5,fresh,"As Lion King did before it, Toy Story revived ..."
6,fresh,The film will probably be more fully appreciat...
7,fresh,Children will enjoy a new take on the irresist...
8,fresh,Although its computer-generated imagery is imp...
9,fresh,The result is a visionary roller-coaster ride ...


> The original data had about 13,442 cases. After removing the null values and reducing the redundancy within the original dataset, there are now 12,838 cases.

In [748]:
rt_train_size = 100
rt_test_size = 30
rot_train, rot_test = train_test_split(new_df, train_size = rt_train_size, test_size = rt_test_size, random_state = 5)


In [749]:
rotten_x_test= rot_test.quote.values.astype("U")
rotten_y_test = rot_test.fresh.values.astype("U")
rotten_x_train = rot_train.quote.values.astype("U")
rotten_y_train = rot_train.fresh.values.astype("U")

In [750]:
rotten_sentences = np.concatenate((rotten_x_train, rotten_x_test),axis=0)

In [751]:
vectorizer = CountVectorizer(min_df=0)
vectorizer.fit(rotten_sentences)
words = vectorizer.transform(rotten_sentences).toarray()
words

array([[0, 0, 0, ..., 0, 0, 0],
       [0, 0, 0, ..., 0, 0, 0],
       [0, 0, 0, ..., 0, 0, 0],
       ...,
       [0, 0, 0, ..., 0, 0, 0],
       [0, 0, 0, ..., 0, 0, 0],
       [0, 0, 0, ..., 0, 0, 0]])

In [759]:
X_rot_train = words[:rt_train_size]
X_rot_test = words[-rt_test_size:]
rt_k = 5
def getNeighbors_RT (rot_train, rot_test, k):
    rt_preds = []
    for i in range(len(rot_test)):
        rt_similarities = []
        rt_test_instance = rot_test[i]
        print(rotten_y_test[i])
        for j in range(len(X_rot_train)):
            rt_cos_sim = similarity(rt_test_instance, rot_train[j])
            rt_similarities.append(rt_cos_sim)
        s = pd.DataFrame({'fresh': rotten_y_train, 's': rt_similarities})
        s = s.sort_values('s', ascending = False)    
        freq = collections.Counter(s.head(rt_k).fresh.values)
        rt_preds.append(list(freq.keys())[0])

    return np.mean(rotten_y_test == rt_preds)

getNeighbors_RT(X_rot_train, X_rot_test, rt_k)



fresh
fresh
fresh
rotten
fresh
rotten
fresh
fresh
fresh
fresh
rotten
fresh
rotten
fresh
fresh
rotten
fresh
rotten
rotten
rotten
fresh
fresh
fresh
fresh
fresh
rotten
fresh
rotten
rotten
fresh


0.6

In [760]:
rt_tf_train = np.log(1+X_rot_train)
rt_tf_test = np.log(1+X_rot_test)

rot_tfidf_train = rt_tf_train * np.log(len(words)/(1+(words>0).sum(axis=0)))
rot_tfidf_test = rt_tf_test * np.log(len(words)/(1+(words>0).sum(axis=0)))

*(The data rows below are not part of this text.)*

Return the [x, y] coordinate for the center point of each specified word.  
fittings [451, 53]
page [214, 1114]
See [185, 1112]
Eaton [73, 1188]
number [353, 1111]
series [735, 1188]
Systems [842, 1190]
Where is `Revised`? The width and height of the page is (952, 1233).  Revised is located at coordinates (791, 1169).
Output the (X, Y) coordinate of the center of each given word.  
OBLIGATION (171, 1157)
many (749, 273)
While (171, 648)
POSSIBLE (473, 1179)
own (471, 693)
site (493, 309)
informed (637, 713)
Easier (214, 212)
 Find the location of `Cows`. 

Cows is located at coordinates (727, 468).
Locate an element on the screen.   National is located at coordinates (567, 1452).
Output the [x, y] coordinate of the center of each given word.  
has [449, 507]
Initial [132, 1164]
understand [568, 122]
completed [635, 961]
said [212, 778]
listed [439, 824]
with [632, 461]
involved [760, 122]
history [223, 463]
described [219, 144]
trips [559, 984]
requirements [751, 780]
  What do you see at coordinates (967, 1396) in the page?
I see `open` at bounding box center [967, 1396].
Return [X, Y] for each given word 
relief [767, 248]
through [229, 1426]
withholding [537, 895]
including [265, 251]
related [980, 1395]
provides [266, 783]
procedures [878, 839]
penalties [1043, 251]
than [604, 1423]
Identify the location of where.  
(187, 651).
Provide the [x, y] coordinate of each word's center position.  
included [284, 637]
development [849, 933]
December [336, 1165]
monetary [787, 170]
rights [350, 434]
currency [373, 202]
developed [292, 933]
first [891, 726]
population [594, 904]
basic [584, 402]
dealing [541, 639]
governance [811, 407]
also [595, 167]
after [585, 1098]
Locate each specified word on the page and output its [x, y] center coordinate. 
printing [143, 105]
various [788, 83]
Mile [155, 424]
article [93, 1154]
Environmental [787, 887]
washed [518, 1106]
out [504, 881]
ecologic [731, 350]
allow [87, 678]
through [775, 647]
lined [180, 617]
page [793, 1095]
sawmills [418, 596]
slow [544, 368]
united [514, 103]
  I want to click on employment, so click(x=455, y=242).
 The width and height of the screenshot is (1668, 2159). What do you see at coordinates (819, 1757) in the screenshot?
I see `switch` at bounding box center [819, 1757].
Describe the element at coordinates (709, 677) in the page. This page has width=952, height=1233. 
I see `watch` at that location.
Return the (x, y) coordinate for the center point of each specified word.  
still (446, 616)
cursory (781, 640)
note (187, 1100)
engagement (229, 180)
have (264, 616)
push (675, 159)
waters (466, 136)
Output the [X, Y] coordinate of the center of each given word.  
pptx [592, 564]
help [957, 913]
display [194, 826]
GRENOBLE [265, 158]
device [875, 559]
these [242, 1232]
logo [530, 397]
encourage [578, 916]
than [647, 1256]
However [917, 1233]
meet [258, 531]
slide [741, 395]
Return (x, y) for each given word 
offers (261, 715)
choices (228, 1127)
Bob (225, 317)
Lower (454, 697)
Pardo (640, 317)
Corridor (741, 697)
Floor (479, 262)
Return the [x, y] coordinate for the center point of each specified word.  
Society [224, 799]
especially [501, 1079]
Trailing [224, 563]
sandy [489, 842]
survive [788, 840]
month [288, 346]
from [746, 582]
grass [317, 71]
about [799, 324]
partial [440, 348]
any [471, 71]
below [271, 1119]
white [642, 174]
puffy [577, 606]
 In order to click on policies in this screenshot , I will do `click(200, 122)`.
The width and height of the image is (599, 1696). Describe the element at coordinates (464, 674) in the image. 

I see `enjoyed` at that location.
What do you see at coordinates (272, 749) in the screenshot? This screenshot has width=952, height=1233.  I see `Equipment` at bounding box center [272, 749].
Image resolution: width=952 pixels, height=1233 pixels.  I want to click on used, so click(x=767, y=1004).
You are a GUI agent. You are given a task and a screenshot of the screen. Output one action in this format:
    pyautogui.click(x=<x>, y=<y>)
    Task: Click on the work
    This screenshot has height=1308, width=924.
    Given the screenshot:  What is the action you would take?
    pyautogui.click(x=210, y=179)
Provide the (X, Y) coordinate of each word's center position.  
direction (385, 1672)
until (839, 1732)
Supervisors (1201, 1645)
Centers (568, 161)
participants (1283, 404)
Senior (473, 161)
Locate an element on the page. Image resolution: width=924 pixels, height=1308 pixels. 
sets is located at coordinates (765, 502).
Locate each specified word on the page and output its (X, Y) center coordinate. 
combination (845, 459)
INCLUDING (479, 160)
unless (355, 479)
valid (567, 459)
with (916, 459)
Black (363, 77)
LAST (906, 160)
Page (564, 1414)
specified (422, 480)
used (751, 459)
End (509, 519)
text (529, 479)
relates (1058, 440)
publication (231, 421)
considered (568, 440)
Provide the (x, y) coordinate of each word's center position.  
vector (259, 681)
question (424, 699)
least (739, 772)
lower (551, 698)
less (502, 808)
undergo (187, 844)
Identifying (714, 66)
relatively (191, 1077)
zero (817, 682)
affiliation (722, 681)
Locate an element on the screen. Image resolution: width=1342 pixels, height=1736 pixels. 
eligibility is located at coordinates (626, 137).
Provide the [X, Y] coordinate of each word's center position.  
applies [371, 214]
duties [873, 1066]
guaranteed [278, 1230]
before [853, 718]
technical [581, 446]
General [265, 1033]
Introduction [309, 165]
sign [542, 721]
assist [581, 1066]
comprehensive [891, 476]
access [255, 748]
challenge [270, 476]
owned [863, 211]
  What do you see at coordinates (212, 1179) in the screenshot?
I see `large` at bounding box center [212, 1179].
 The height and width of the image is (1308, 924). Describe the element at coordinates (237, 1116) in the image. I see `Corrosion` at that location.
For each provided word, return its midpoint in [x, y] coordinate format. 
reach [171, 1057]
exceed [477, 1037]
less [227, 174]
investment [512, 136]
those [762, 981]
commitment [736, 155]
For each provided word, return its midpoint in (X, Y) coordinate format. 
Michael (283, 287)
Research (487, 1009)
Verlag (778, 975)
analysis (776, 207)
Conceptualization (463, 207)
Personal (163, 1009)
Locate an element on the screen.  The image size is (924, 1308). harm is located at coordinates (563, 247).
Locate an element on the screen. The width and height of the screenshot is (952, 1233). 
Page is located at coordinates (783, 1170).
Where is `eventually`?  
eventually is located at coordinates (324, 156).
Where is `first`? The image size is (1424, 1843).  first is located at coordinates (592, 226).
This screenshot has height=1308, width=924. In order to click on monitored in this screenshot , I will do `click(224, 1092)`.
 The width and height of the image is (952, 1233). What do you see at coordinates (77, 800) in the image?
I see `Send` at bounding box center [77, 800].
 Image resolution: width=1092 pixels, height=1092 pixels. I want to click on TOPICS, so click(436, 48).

getNeighbors_RT(rt_tf_train, rt_tf_test, rt_k)

fresh
fresh
fresh
rotten
fresh
rotten
fresh
fresh
fresh
fresh
rotten
fresh
rotten
fresh
fresh
rotten
fresh
rotten
rotten
rotten
fresh
fresh
fresh
fresh
fresh
rotten
fresh
rotten
rotten
fresh


0.6333333333333333

# Conclusion: 

From performing the KNN and TF-IDF algorithms on the different pieces of text and the rotten tomato reviews, we can conclude that the text pieces were better to perform the algorithms on, specifically TF-IDF. The algorithms may have performed more poorly on the Rotten Tomatoes data versus the texts because some keywords in the quote could've been misinterpreted. To gauge more accurately whether a not a movie review would be "fresh", we would have to do sentiment analysis to distinguish between positive and negative feelings within text. Due to this, it is harder for the algorithm to predict what would be considered "fresh" or "rotten" based on what the review entails. Overall, KNN gave on average about 20% less accuracy scores than TF-IDF.